[Pixel coordinate grounding data]
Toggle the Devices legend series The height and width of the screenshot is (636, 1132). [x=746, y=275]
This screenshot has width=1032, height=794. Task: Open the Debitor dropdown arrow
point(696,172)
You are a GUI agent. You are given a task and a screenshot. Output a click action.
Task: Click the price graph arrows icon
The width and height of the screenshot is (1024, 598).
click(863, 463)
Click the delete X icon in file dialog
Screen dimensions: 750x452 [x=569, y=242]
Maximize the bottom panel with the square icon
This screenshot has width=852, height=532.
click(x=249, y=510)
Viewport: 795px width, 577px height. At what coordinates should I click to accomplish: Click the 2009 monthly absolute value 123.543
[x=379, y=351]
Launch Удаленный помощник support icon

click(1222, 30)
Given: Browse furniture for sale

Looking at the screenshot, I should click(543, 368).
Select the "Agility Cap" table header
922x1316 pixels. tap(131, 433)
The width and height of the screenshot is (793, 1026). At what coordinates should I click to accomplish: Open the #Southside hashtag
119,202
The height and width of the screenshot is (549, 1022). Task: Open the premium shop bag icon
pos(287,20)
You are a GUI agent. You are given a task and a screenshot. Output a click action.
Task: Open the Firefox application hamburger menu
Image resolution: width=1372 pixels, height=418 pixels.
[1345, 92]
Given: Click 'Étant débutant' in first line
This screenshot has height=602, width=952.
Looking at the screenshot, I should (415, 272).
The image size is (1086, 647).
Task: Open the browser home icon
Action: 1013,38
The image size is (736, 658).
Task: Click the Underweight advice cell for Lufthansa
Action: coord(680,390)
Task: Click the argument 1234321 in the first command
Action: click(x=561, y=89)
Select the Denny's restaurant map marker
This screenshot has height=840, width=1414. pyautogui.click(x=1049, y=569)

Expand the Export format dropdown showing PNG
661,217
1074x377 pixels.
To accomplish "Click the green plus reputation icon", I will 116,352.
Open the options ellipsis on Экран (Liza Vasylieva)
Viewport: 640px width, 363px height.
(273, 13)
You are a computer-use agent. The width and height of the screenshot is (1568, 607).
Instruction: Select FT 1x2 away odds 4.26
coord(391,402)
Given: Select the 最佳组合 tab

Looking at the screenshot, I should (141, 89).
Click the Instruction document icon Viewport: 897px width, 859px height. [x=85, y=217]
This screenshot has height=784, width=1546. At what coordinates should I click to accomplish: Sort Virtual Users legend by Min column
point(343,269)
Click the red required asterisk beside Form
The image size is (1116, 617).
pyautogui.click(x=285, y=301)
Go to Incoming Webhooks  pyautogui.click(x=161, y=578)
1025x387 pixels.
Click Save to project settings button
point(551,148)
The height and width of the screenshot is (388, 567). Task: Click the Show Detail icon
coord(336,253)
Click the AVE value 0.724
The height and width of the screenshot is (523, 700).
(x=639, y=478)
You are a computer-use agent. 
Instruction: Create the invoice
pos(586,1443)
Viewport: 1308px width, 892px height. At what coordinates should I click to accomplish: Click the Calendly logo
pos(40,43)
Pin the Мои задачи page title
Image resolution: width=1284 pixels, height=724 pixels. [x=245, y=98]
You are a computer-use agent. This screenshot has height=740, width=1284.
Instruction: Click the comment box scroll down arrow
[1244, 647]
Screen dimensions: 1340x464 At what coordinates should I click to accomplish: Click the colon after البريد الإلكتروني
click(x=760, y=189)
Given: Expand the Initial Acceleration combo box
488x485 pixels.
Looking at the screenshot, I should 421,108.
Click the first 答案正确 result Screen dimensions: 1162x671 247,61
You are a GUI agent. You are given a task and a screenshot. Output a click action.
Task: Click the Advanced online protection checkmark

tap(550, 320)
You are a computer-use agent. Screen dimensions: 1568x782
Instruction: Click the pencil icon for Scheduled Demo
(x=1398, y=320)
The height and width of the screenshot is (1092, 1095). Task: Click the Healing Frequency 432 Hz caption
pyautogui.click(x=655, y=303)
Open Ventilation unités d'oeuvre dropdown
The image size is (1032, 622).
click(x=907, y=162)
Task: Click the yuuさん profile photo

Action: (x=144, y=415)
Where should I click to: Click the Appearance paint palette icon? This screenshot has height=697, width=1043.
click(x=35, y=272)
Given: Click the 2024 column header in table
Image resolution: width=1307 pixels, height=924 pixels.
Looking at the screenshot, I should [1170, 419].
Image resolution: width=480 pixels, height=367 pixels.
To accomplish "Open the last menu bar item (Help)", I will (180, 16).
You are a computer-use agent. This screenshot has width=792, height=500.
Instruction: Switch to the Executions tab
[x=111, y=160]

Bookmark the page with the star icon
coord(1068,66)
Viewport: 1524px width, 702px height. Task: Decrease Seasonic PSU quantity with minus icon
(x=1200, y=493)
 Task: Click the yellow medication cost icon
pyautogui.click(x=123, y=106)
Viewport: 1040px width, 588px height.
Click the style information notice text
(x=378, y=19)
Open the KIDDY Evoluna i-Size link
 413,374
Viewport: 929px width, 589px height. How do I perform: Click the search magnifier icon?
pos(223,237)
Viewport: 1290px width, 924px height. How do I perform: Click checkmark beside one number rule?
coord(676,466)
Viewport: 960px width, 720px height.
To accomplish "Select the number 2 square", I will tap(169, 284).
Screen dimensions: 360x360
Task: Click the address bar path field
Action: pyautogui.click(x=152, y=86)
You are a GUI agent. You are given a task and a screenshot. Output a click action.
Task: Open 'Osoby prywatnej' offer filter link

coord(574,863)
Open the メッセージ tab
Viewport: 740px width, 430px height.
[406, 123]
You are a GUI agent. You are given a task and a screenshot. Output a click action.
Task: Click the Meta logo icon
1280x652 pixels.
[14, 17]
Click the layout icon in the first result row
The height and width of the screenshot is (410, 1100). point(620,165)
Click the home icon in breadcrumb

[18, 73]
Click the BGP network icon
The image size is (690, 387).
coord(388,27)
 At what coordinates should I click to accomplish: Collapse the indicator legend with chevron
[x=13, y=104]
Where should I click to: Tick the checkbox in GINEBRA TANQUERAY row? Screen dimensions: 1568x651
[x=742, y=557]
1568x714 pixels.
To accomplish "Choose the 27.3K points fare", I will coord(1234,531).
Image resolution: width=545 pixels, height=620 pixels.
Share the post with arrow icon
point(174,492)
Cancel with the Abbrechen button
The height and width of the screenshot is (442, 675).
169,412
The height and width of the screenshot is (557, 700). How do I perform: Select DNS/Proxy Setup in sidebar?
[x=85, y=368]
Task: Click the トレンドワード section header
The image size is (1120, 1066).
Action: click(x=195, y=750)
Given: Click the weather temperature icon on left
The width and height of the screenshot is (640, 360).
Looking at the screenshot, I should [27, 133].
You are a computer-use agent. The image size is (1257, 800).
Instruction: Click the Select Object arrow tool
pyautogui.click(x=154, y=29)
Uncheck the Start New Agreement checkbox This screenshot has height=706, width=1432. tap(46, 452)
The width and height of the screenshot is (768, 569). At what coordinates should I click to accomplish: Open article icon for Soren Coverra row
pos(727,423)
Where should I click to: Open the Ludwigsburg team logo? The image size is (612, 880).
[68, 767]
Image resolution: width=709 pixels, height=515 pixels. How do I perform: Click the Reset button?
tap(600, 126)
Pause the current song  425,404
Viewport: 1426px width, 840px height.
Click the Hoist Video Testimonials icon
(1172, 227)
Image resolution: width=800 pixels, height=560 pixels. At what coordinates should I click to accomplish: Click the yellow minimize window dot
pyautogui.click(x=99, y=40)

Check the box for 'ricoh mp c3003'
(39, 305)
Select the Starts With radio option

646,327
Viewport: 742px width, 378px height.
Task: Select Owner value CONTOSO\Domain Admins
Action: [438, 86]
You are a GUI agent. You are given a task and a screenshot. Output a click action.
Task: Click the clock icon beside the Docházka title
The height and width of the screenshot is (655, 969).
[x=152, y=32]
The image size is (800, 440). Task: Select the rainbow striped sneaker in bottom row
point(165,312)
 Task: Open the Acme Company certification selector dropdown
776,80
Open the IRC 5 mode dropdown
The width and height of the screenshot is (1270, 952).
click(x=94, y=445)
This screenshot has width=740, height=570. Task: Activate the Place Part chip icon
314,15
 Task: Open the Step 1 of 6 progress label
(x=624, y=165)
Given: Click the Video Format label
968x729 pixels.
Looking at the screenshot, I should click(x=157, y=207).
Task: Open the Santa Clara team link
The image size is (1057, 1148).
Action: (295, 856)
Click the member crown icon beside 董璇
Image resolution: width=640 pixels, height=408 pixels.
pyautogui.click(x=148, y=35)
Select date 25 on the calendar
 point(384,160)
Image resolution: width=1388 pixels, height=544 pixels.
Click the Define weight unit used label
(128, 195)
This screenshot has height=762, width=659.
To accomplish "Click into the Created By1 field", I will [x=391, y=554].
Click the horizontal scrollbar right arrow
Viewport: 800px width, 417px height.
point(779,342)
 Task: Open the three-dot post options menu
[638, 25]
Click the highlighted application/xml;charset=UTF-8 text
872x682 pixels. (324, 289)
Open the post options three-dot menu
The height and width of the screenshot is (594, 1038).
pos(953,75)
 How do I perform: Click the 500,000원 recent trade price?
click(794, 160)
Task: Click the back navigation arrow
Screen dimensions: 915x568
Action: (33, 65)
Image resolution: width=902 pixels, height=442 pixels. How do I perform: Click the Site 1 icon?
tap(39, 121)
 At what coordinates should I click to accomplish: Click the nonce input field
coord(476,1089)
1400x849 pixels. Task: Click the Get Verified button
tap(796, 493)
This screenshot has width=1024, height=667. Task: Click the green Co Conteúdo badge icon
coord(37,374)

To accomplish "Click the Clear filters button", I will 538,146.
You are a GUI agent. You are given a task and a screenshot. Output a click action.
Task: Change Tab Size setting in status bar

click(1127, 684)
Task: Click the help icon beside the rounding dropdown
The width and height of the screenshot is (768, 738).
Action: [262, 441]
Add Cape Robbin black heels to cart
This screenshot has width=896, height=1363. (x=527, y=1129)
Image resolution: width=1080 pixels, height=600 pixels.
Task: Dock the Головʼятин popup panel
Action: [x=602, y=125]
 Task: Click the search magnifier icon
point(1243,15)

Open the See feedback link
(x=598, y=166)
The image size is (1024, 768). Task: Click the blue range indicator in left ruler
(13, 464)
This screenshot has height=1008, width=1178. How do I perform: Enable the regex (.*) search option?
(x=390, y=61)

* [What this task involves] For this exercise, please output exactly the lines above starting at the line with "Launch Удаленный помощник support icon" and ending at the line with "Click the Instruction", ends included.

* [Exercise output]
Launch Удаленный помощник support icon

click(1222, 30)
Given: Browse furniture for sale

Looking at the screenshot, I should click(543, 368).
Select the "Agility Cap" table header
922x1316 pixels. tap(131, 433)
The width and height of the screenshot is (793, 1026). At what coordinates should I click to accomplish: Open the #Southside hashtag
119,202
The height and width of the screenshot is (549, 1022). Task: Open the premium shop bag icon
pos(287,20)
You are a GUI agent. You are given a task and a screenshot. Output a click action.
Task: Open the Firefox application hamburger menu
Image resolution: width=1372 pixels, height=418 pixels.
[1345, 92]
Given: Click 'Étant débutant' in first line
This screenshot has height=602, width=952.
Looking at the screenshot, I should (415, 272).
The image size is (1086, 647).
Task: Open the browser home icon
Action: 1013,38
The image size is (736, 658).
Task: Click the Underweight advice cell for Lufthansa
Action: coord(680,390)
Task: Click the argument 1234321 in the first command
Action: click(x=561, y=89)
Select the Denny's restaurant map marker
This screenshot has height=840, width=1414. pyautogui.click(x=1049, y=569)

Expand the Export format dropdown showing PNG
661,217
1074x377 pixels.
To accomplish "Click the green plus reputation icon", I will 116,352.
Open the options ellipsis on Экран (Liza Vasylieva)
Viewport: 640px width, 363px height.
(273, 13)
You are a computer-use agent. The width and height of the screenshot is (1568, 607).
Instruction: Select FT 1x2 away odds 4.26
coord(391,402)
Given: Select the 最佳组合 tab

Looking at the screenshot, I should (141, 89).
Click the Instruction document icon Viewport: 897px width, 859px height. [x=85, y=217]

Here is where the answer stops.